## What needs to be done
Print the entries exactly; no image belongs in the copy.
·····
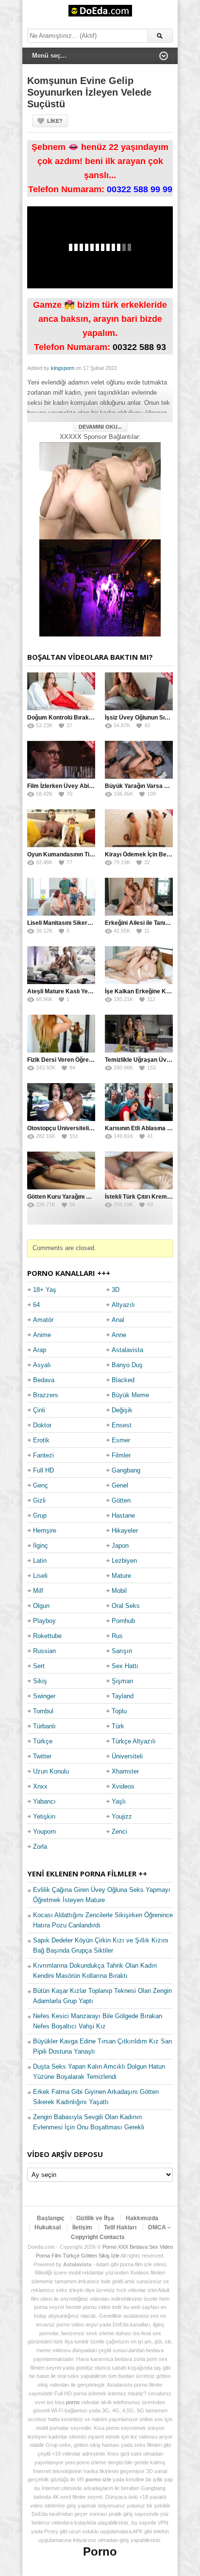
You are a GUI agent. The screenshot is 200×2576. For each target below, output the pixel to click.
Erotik (41, 1440)
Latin (40, 1560)
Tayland (122, 1696)
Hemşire (44, 1530)
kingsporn (62, 368)
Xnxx (40, 1786)
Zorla (40, 1846)
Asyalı (42, 1365)
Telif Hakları (120, 2227)
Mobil (119, 1590)
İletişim (82, 2227)
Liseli (40, 1575)
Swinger (44, 1696)
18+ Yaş (44, 1289)
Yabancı (44, 1801)
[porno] (100, 490)
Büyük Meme (130, 1395)
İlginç (40, 1545)
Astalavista (127, 1350)
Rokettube (47, 1635)
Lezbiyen (124, 1560)
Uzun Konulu (51, 1771)
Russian (44, 1651)
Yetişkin (44, 1816)
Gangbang (126, 1470)
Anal (118, 1319)
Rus (117, 1635)
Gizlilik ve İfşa (95, 2218)
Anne (119, 1334)
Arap (39, 1350)
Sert (39, 1666)
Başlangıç (51, 2218)
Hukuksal (47, 2227)
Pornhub (123, 1620)
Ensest (122, 1425)
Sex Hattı (125, 1666)
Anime (42, 1334)
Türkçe (42, 1741)
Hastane (123, 1515)
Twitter (42, 1756)
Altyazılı (123, 1304)
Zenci (119, 1831)
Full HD (43, 1470)
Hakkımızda (142, 2218)
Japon (120, 1545)
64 (36, 1304)
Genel (120, 1485)
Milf (38, 1590)
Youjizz (122, 1816)
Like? (55, 121)
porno (73, 2402)
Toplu (119, 1711)
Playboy (44, 1620)
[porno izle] (100, 587)
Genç (40, 1485)
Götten (121, 1500)
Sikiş (40, 1681)
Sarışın (122, 1651)
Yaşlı (119, 1801)
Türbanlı (44, 1726)
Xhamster (125, 1771)
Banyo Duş (127, 1365)
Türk (118, 1726)
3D (115, 1289)
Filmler (121, 1455)
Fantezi (43, 1455)
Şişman (122, 1681)
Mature (121, 1575)
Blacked (123, 1380)
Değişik (122, 1410)
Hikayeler (125, 1530)
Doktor (42, 1425)
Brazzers (45, 1395)
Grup (40, 1515)
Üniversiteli (127, 1756)
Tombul (43, 1711)
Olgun (41, 1605)
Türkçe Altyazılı (134, 1741)
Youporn (44, 1831)
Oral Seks (126, 1605)
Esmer (121, 1440)
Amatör (43, 1319)
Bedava (43, 1380)
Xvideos (123, 1786)
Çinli (39, 1410)
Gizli (39, 1500)
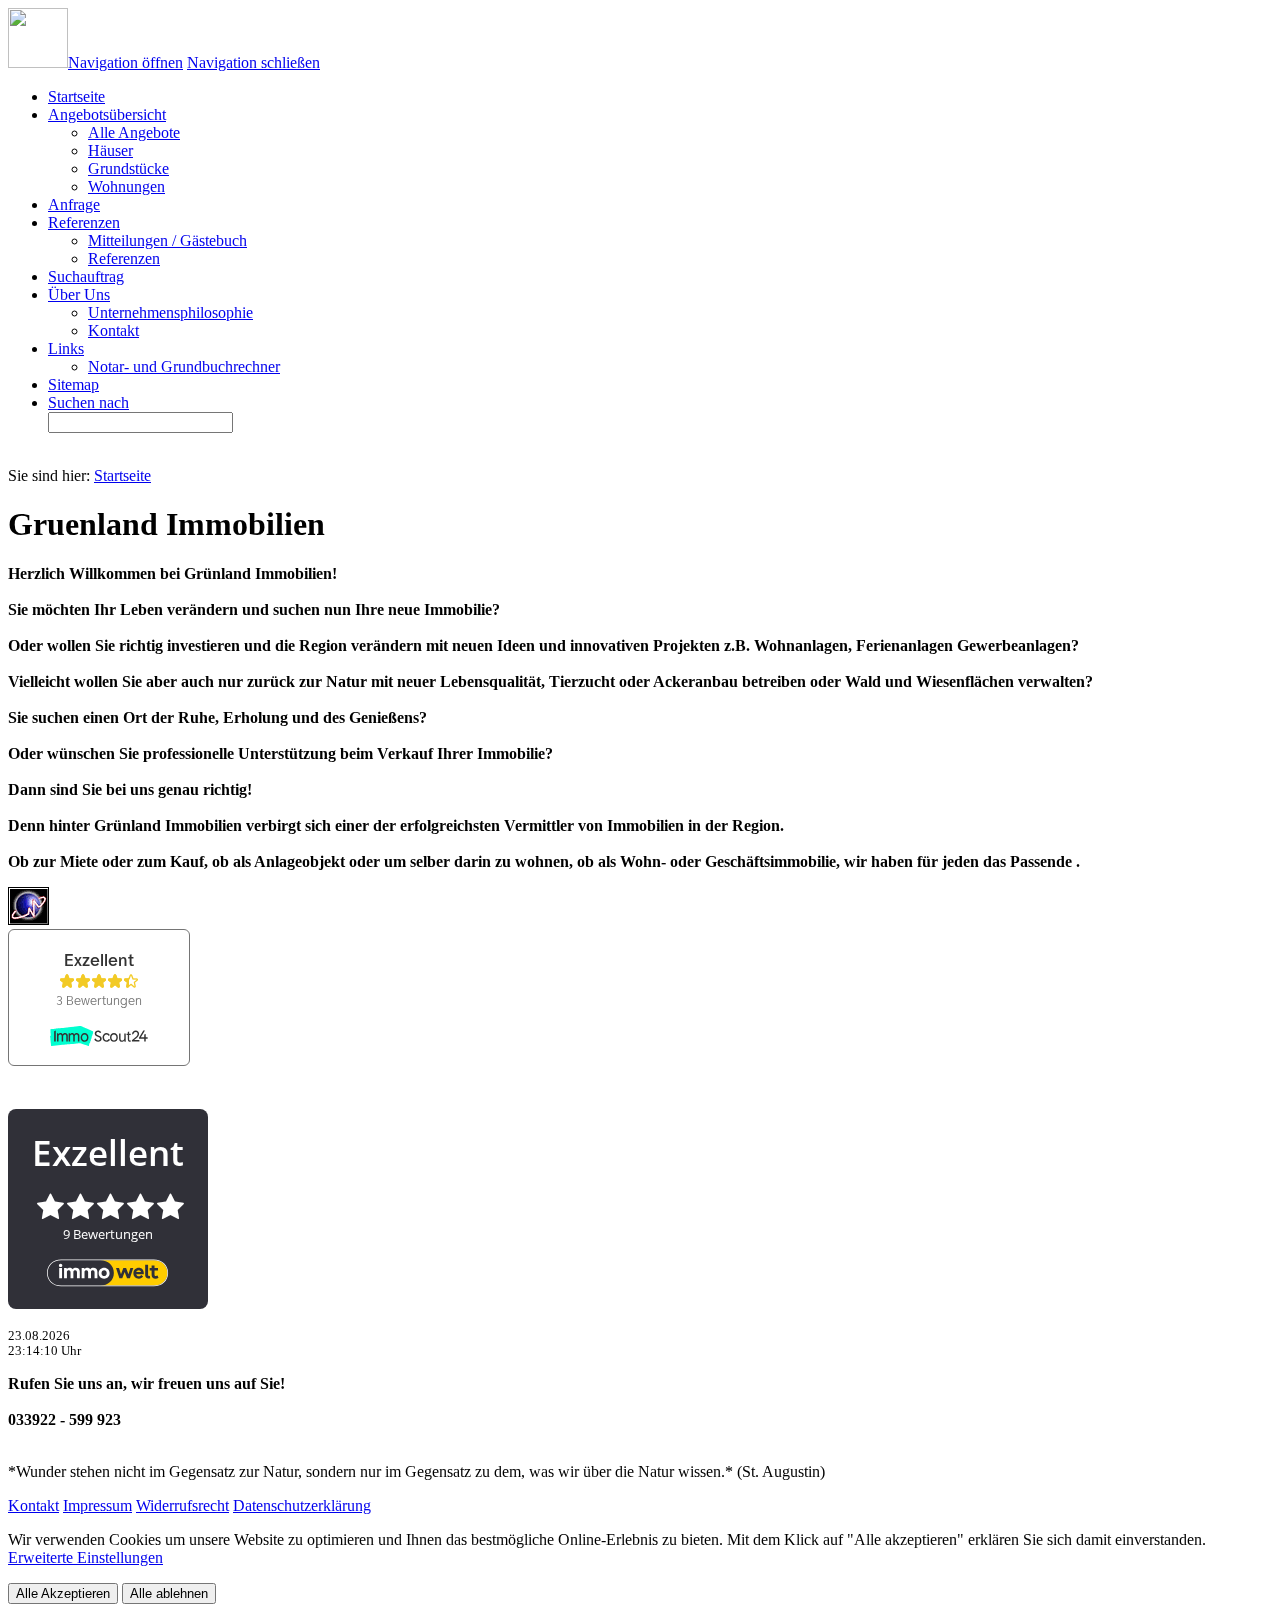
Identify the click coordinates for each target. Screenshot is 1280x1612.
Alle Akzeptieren (63, 1593)
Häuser (110, 150)
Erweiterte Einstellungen (85, 1557)
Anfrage (74, 204)
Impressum (97, 1505)
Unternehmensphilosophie (170, 312)
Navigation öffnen (125, 62)
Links (66, 348)
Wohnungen (126, 186)
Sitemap (73, 384)
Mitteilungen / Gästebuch (167, 240)
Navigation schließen (253, 62)
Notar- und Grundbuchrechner (184, 366)
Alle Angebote (134, 132)
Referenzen (84, 222)
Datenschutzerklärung (302, 1505)
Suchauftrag (86, 276)
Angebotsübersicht (107, 114)
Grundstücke (128, 168)
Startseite (122, 475)
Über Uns (79, 294)
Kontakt (113, 330)
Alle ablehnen (169, 1593)
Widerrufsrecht (182, 1505)
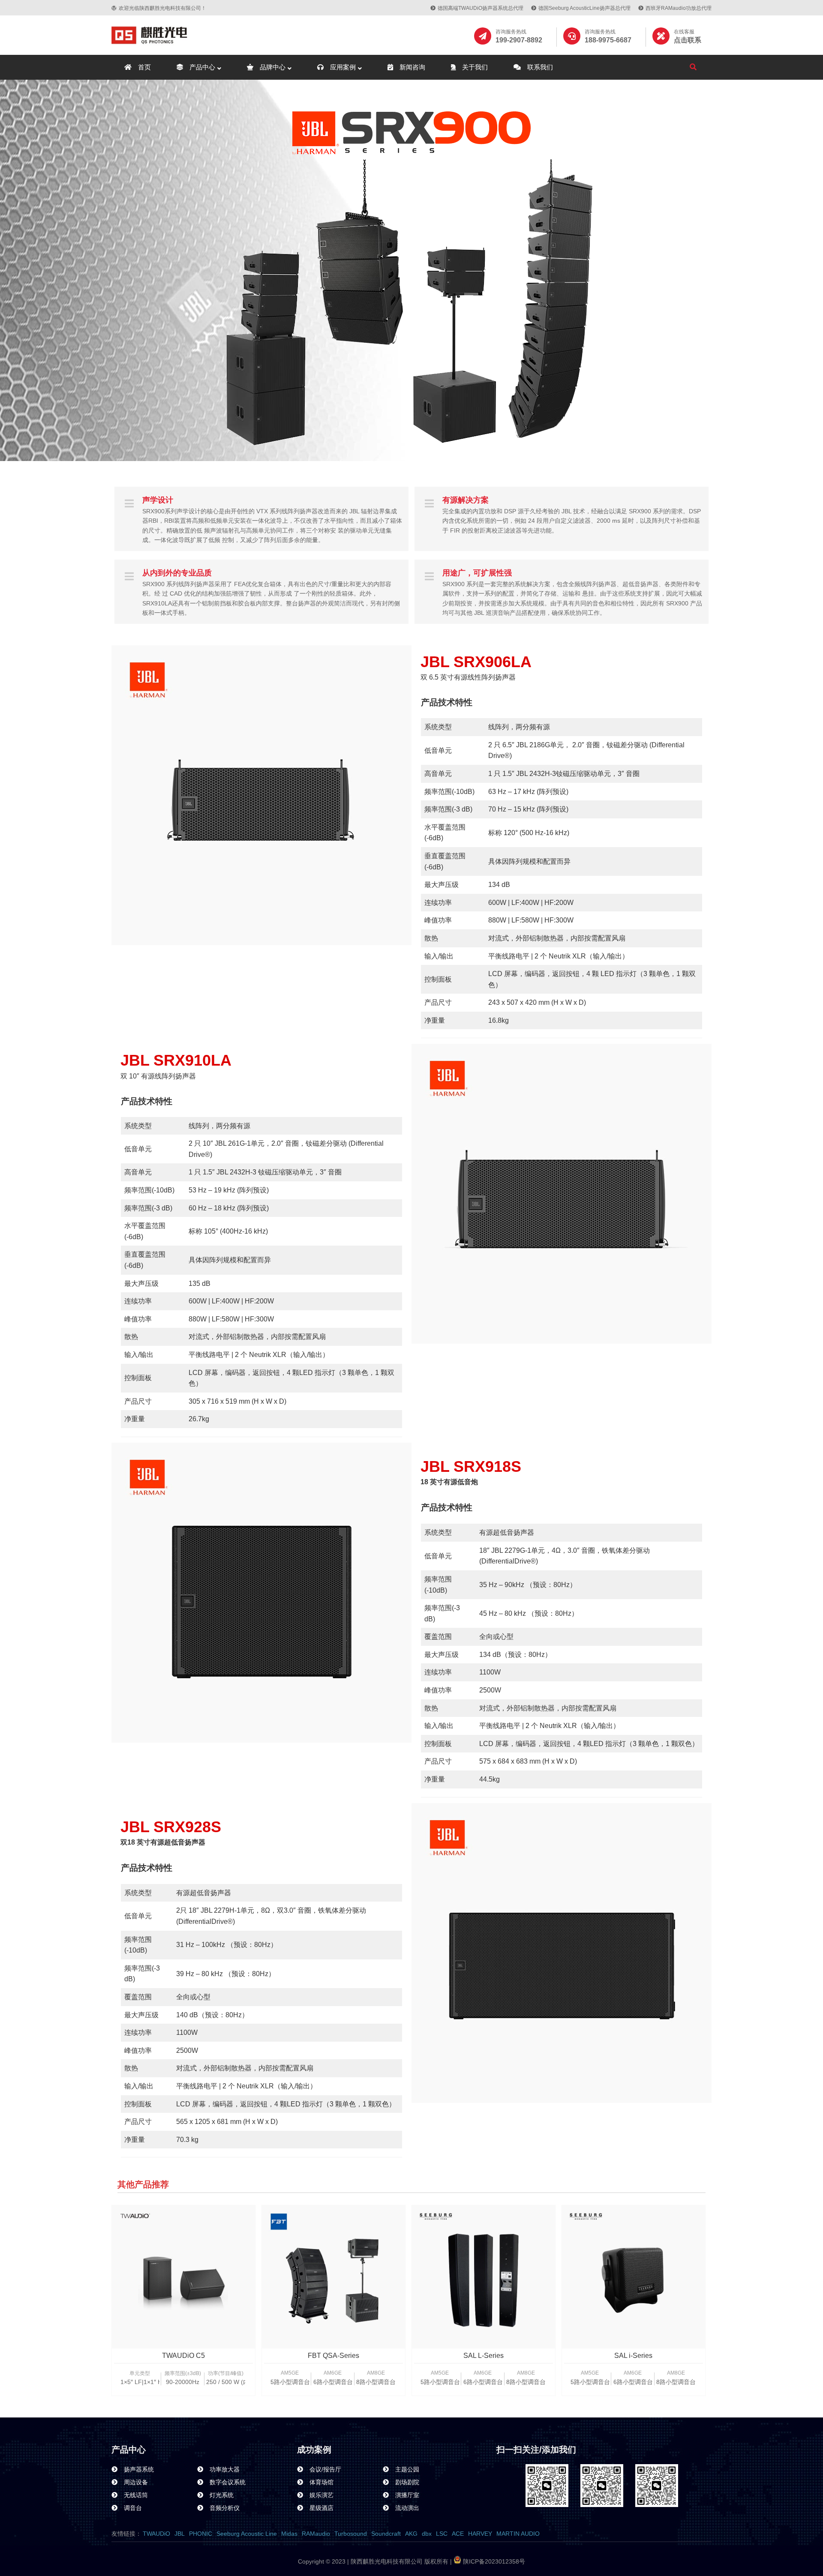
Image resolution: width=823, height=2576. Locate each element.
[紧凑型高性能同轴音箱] (183, 2276)
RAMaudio (316, 2533)
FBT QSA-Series (333, 2355)
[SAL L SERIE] (483, 2276)
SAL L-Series (483, 2355)
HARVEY (480, 2533)
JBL (179, 2533)
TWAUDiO (156, 2533)
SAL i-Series (633, 2355)
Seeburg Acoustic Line (246, 2533)
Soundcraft (386, 2533)
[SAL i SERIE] (633, 2276)
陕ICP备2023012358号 (493, 2561)
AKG (411, 2533)
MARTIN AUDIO (518, 2533)
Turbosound (350, 2533)
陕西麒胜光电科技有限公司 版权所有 (398, 2561)
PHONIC (200, 2533)
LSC (442, 2533)
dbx (427, 2533)
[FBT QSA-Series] (333, 2276)
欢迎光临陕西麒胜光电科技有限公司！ (162, 8)
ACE (458, 2533)
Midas (289, 2533)
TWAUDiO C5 (183, 2355)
·····
## Expected output
You are a GUI agent. The screenshot is 200×2576. For each target below, output the pixel to click.
Erotik (41, 1440)
Latin (40, 1560)
Tayland (122, 1696)
Hemşire (44, 1530)
kingsporn (62, 368)
Xnxx (40, 1786)
Zorla (40, 1846)
Asyalı (42, 1365)
Telif Hakları (120, 2227)
Mobil (119, 1590)
İletişim (82, 2227)
Liseli (40, 1575)
Swinger (44, 1696)
18+ Yaş (44, 1289)
Yabancı (44, 1801)
[porno] (100, 490)
Büyük Meme (130, 1395)
İlginç (40, 1545)
Astalavista (127, 1350)
Rokettube (47, 1635)
Lezbiyen (124, 1560)
Uzun Konulu (51, 1771)
Russian (44, 1651)
Yetişkin (44, 1816)
Gangbang (126, 1470)
Anal (118, 1319)
Rus (117, 1635)
Gizlilik ve İfşa (95, 2218)
Anne (119, 1334)
Arap (39, 1350)
Sert (39, 1666)
Başlangıç (51, 2218)
Hukuksal (47, 2227)
Pornhub (123, 1620)
Ensest (122, 1425)
Sex Hattı (125, 1666)
Anime (42, 1334)
Türkçe (42, 1741)
Hastane (123, 1515)
Twitter (42, 1756)
Altyazılı (123, 1304)
Zenci (119, 1831)
Full HD (43, 1470)
Hakkımızda (142, 2218)
Japon (120, 1545)
64 (36, 1304)
Genel (120, 1485)
Milf (38, 1590)
Youjizz (122, 1816)
Like? (55, 121)
porno (73, 2402)
Toplu (119, 1711)
Playboy (44, 1620)
[porno izle] (100, 587)
Genç (40, 1485)
Götten (121, 1500)
Sikiş (40, 1681)
Sarışın (122, 1651)
Yaşlı (119, 1801)
Türbanlı (44, 1726)
Xhamster (125, 1771)
Banyo Duş (127, 1365)
Türk (118, 1726)
3D (115, 1289)
Filmler (121, 1455)
Fantezi (43, 1455)
Şişman (122, 1681)
Mature (121, 1575)
Blacked (123, 1380)
Değişik (122, 1410)
Hikayeler (125, 1530)
Doktor (42, 1425)
Brazzers (45, 1395)
Grup (40, 1515)
Üniversiteli (127, 1756)
Tombul (43, 1711)
Olgun (41, 1605)
Türkçe Altyazılı (134, 1741)
Youporn (44, 1831)
Oral Seks (126, 1605)
Esmer (121, 1440)
Amatör (43, 1319)
Bedava (43, 1380)
Xvideos (123, 1786)
Çinli (39, 1410)
Gizli (39, 1500)
Identify the click coordinates for each target. Screenshot is 1280x1612.
Alle Akzeptieren (63, 1593)
Häuser (110, 150)
Erweiterte Einstellungen (85, 1557)
Anfrage (74, 204)
Impressum (97, 1505)
Unternehmensphilosophie (170, 312)
Navigation öffnen (125, 62)
Links (66, 348)
Wohnungen (126, 186)
Sitemap (73, 384)
Mitteilungen / Gästebuch (167, 240)
Navigation schließen (253, 62)
Notar- und Grundbuchrechner (184, 366)
Alle Angebote (134, 132)
Referenzen (84, 222)
Datenschutzerklärung (302, 1505)
Suchauftrag (86, 276)
Angebotsübersicht (107, 114)
Grundstücke (128, 168)
Startseite (122, 475)
Über Uns (79, 294)
Kontakt (113, 330)
Alle ablehnen (169, 1593)
Widerrufsrecht (182, 1505)
Image resolution: width=823, height=2576. Locate each element.
[紧凑型高性能同轴音箱] (183, 2276)
RAMaudio (316, 2533)
FBT QSA-Series (333, 2355)
[SAL L SERIE] (483, 2276)
SAL L-Series (483, 2355)
HARVEY (480, 2533)
JBL (179, 2533)
TWAUDiO (156, 2533)
SAL i-Series (633, 2355)
Seeburg Acoustic Line (246, 2533)
Soundcraft (386, 2533)
[SAL i SERIE] (633, 2276)
陕ICP备2023012358号 (493, 2561)
AKG (411, 2533)
MARTIN AUDIO (518, 2533)
Turbosound (350, 2533)
陕西麒胜光电科技有限公司 版权所有 (398, 2561)
PHONIC (200, 2533)
LSC (442, 2533)
dbx (427, 2533)
[FBT QSA-Series] (333, 2276)
欢迎光临陕西麒胜光电科技有限公司！ (162, 8)
ACE (458, 2533)
Midas (289, 2533)
TWAUDiO C5 (183, 2355)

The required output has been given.